# What this task involves
Look below for the line containing "Add stock to watchlist via 自选+". Write out that line and the rest through the last one, exactly as they appear, but without pictures.

# Data for this task
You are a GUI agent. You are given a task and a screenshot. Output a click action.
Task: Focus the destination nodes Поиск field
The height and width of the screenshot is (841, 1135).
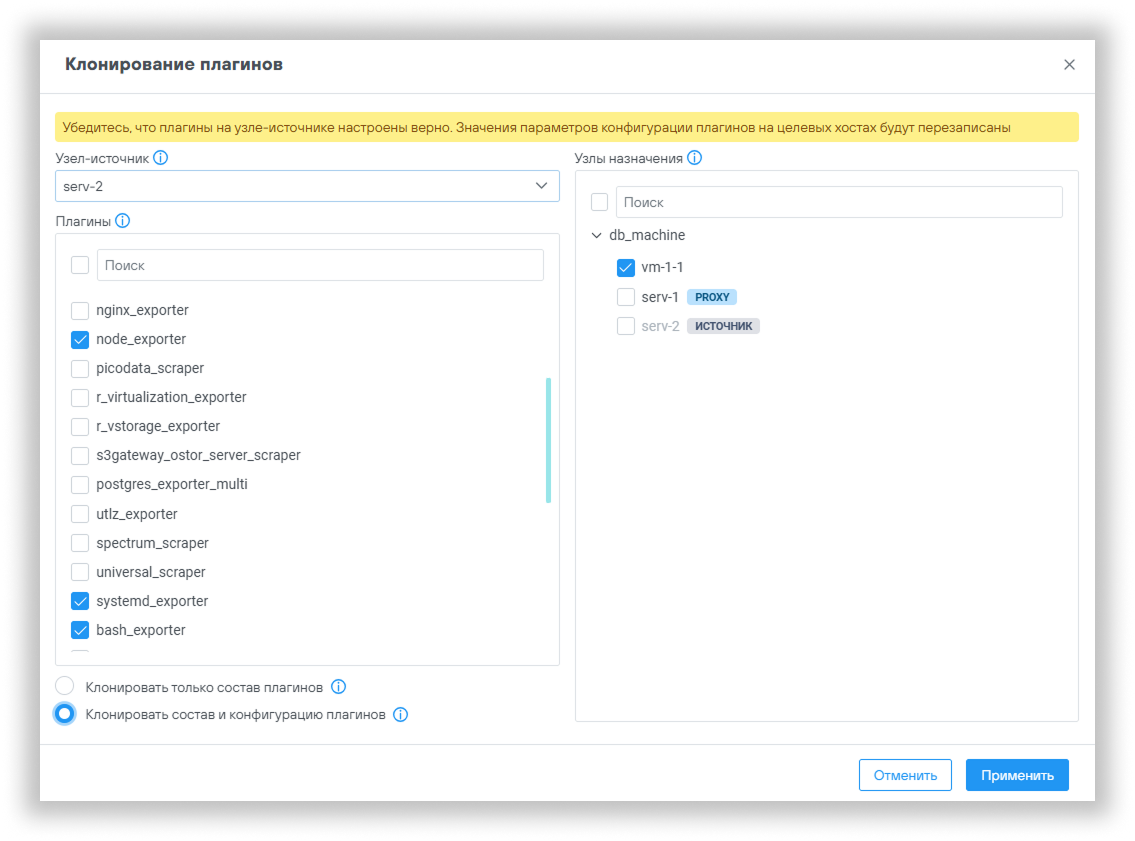click(x=838, y=202)
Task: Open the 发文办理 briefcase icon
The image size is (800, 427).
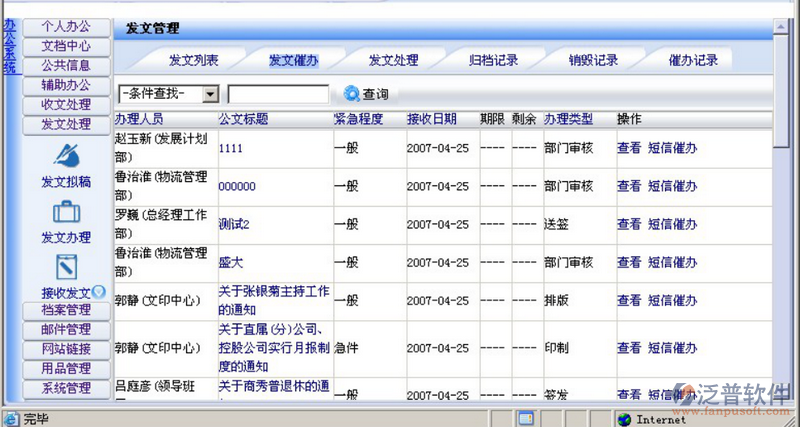Action: point(66,212)
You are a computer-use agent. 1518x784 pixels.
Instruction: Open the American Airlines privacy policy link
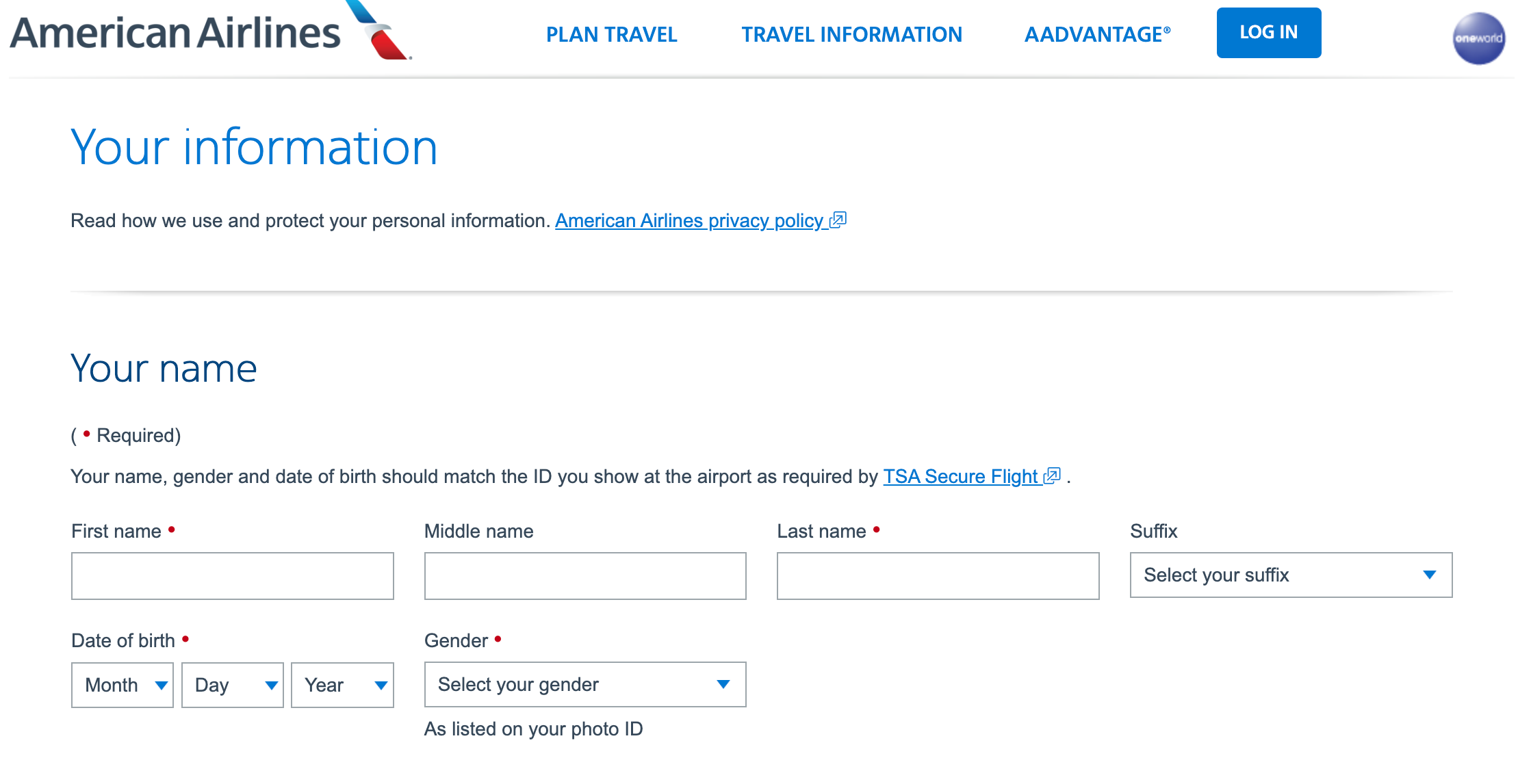click(x=689, y=220)
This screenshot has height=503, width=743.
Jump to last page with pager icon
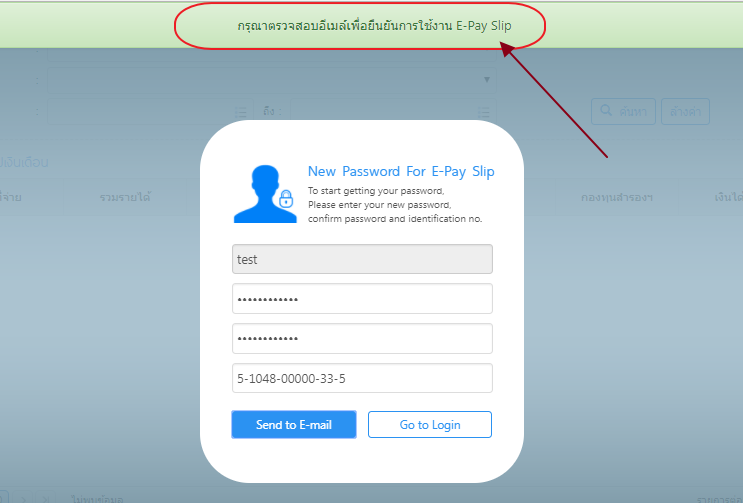[x=45, y=499]

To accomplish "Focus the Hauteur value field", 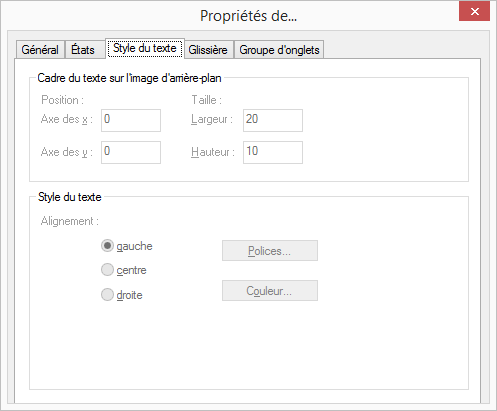I will (x=273, y=152).
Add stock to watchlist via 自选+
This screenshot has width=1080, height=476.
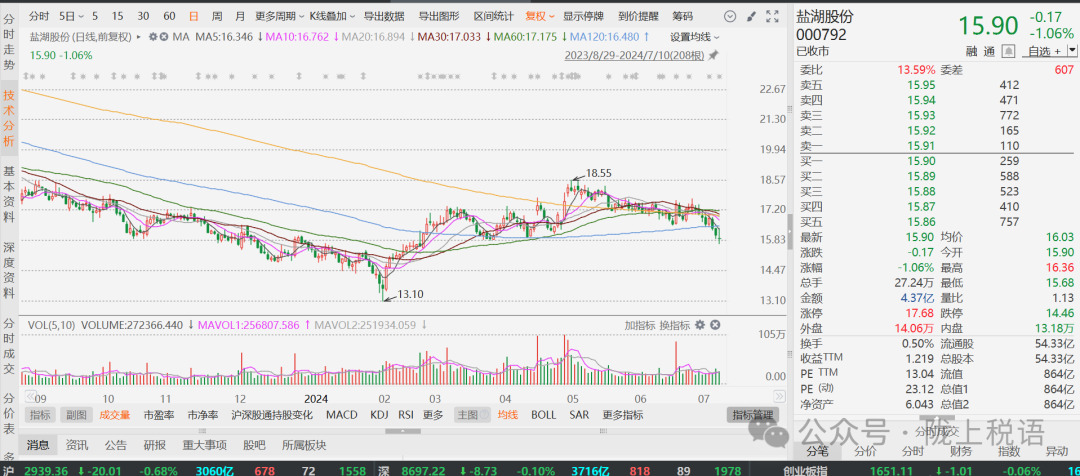pos(1044,51)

# Task solution
Add stock to watchlist via 自选+
This screenshot has width=1080, height=476.
pos(1044,51)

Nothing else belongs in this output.